- [Your objective]:
Reproduce the part of the records that opens with the first line and closes with the line containing "Action: tap(1109, 202)", changing "column header" to "column heading" and leaving everything else as it is.
------
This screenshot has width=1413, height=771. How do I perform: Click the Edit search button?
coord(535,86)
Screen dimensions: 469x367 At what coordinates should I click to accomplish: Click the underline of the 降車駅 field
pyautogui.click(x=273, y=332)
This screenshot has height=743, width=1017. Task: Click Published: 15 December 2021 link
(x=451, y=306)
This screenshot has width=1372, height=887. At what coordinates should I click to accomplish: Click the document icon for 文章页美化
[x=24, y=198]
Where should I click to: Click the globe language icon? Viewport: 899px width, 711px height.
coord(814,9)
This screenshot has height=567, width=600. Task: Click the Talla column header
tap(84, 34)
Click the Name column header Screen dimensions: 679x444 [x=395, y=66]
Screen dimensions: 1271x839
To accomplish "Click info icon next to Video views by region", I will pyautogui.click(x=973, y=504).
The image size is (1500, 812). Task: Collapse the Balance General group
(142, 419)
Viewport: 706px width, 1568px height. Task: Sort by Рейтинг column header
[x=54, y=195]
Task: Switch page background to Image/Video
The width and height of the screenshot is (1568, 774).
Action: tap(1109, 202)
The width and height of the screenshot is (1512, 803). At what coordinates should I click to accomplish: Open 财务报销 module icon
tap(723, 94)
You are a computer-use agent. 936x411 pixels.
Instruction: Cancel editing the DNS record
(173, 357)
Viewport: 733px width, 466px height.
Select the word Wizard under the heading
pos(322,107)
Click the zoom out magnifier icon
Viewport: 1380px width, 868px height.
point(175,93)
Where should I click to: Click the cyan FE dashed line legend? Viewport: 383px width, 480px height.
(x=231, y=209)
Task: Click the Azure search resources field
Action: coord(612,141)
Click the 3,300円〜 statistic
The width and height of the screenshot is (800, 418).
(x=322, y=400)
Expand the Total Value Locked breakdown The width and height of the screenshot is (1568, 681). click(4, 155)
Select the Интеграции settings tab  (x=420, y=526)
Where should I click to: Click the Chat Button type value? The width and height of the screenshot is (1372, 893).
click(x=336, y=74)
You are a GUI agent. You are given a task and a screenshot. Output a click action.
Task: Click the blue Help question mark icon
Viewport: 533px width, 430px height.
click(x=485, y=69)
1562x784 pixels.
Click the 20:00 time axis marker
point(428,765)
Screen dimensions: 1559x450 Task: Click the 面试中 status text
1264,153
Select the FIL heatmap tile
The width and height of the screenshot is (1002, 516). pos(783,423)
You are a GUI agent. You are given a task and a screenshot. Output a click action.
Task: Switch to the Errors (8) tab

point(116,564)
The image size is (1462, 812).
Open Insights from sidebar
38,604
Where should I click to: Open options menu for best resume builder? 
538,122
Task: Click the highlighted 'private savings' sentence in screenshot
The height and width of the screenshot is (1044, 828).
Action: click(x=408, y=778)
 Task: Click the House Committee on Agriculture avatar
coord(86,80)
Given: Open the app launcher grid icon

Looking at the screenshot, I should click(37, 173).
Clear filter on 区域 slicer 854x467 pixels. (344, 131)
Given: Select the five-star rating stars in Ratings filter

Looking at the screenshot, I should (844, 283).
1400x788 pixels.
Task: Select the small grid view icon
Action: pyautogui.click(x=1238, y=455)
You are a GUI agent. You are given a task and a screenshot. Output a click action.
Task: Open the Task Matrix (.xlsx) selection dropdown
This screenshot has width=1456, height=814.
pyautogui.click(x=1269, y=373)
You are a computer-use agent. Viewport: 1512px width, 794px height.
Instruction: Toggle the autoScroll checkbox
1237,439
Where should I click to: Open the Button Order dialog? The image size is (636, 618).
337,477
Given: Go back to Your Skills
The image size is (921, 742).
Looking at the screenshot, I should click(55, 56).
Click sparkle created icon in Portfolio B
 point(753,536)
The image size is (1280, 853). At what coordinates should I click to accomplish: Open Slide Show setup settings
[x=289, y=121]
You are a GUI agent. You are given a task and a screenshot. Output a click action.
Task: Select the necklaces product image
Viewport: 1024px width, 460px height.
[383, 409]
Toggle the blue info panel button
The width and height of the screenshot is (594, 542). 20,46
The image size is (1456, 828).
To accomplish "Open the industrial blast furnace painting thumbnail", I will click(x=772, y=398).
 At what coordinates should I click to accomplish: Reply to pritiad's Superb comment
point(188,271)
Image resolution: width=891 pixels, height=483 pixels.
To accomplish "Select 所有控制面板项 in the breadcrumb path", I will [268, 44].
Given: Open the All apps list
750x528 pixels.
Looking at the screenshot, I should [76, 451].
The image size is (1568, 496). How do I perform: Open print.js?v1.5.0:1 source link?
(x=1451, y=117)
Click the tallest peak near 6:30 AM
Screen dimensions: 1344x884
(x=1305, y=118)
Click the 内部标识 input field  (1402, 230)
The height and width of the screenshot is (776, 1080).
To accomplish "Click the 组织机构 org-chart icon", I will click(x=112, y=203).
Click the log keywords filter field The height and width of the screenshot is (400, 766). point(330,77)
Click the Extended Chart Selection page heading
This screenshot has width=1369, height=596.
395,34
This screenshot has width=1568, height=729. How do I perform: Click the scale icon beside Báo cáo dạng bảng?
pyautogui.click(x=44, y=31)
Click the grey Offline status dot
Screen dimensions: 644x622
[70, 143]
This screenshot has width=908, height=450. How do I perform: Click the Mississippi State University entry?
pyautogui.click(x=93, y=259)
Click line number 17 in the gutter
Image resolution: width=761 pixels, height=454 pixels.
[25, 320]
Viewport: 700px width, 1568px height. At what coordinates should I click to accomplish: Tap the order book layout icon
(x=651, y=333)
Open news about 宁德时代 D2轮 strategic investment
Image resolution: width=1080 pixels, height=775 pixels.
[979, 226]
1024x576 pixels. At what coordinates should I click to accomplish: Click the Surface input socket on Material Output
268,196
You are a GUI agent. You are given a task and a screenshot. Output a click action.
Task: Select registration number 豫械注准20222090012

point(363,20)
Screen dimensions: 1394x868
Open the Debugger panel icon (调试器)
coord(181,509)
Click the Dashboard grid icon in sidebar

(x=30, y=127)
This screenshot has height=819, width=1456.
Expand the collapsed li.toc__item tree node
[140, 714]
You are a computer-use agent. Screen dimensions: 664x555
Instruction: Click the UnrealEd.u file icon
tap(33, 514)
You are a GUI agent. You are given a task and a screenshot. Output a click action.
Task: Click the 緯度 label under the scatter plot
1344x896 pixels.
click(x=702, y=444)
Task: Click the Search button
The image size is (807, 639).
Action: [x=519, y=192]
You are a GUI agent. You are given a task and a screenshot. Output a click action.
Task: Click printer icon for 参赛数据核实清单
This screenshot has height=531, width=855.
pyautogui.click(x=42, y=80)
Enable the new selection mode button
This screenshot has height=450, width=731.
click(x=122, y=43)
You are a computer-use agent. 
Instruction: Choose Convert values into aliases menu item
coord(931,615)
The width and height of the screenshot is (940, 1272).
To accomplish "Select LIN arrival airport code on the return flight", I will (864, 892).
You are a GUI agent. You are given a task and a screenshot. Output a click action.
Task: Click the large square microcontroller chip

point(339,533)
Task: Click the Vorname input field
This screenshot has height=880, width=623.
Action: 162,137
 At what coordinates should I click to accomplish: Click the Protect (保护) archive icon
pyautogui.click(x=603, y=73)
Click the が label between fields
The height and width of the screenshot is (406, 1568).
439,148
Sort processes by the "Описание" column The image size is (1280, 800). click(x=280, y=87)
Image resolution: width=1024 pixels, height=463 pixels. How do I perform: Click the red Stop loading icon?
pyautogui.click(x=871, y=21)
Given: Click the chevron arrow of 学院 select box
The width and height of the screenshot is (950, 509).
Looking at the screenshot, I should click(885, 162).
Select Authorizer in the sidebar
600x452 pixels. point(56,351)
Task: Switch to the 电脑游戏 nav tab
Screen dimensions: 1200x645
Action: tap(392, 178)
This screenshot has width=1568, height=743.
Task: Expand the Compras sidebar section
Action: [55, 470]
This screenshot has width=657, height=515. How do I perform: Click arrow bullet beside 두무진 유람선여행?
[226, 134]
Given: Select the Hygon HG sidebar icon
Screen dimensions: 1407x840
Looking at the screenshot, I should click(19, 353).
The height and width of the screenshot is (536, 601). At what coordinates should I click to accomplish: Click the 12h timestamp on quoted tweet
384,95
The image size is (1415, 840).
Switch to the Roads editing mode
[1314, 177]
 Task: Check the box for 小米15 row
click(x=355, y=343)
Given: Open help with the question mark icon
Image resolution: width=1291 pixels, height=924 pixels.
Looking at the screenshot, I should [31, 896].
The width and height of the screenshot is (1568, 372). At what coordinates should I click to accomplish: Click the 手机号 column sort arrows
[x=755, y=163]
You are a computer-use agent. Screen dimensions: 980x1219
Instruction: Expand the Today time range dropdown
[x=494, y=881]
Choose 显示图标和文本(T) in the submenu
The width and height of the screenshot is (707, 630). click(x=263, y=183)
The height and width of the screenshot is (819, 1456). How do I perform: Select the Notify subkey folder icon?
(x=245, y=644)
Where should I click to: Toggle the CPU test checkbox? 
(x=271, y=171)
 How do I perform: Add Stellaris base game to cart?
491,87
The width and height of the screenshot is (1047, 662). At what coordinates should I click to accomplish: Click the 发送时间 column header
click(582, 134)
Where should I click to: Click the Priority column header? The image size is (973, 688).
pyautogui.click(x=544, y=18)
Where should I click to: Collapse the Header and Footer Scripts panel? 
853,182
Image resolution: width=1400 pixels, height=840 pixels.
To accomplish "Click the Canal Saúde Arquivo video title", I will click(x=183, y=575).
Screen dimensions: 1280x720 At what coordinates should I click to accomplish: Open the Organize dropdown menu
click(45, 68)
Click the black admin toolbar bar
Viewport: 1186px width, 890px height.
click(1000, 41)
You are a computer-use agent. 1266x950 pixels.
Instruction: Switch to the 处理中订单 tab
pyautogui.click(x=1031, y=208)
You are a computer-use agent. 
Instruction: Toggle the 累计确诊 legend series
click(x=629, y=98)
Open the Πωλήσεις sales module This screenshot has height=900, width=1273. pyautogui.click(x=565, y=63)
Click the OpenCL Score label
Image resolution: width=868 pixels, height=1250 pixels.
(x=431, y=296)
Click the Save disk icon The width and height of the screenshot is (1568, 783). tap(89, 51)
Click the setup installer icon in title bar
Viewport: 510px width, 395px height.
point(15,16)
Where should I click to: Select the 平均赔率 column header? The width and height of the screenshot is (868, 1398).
------
- [Exercise result]:
This screenshot has width=1413, height=771. How do I perform: Click the Edit search button?
coord(535,86)
Screen dimensions: 469x367 At what coordinates should I click to accomplish: Click the underline of the 降車駅 field
pyautogui.click(x=273, y=332)
This screenshot has height=743, width=1017. Task: Click Published: 15 December 2021 link
(x=451, y=306)
This screenshot has width=1372, height=887. At what coordinates should I click to accomplish: Click the document icon for 文章页美化
[x=24, y=198]
Where should I click to: Click the globe language icon? Viewport: 899px width, 711px height.
coord(814,9)
This screenshot has height=567, width=600. Task: Click the Talla column heading
tap(84, 34)
Click the Name column heading Screen dimensions: 679x444 [x=395, y=66]
Screen dimensions: 1271x839
To accomplish "Click info icon next to Video views by region", I will pyautogui.click(x=973, y=504).
The image size is (1500, 812). Task: Collapse the Balance General group
(142, 419)
Viewport: 706px width, 1568px height. Task: Sort by Рейтинг column heading
[x=54, y=195]
Task: Switch page background to Image/Video
The width and height of the screenshot is (1568, 774).
Action: tap(1109, 202)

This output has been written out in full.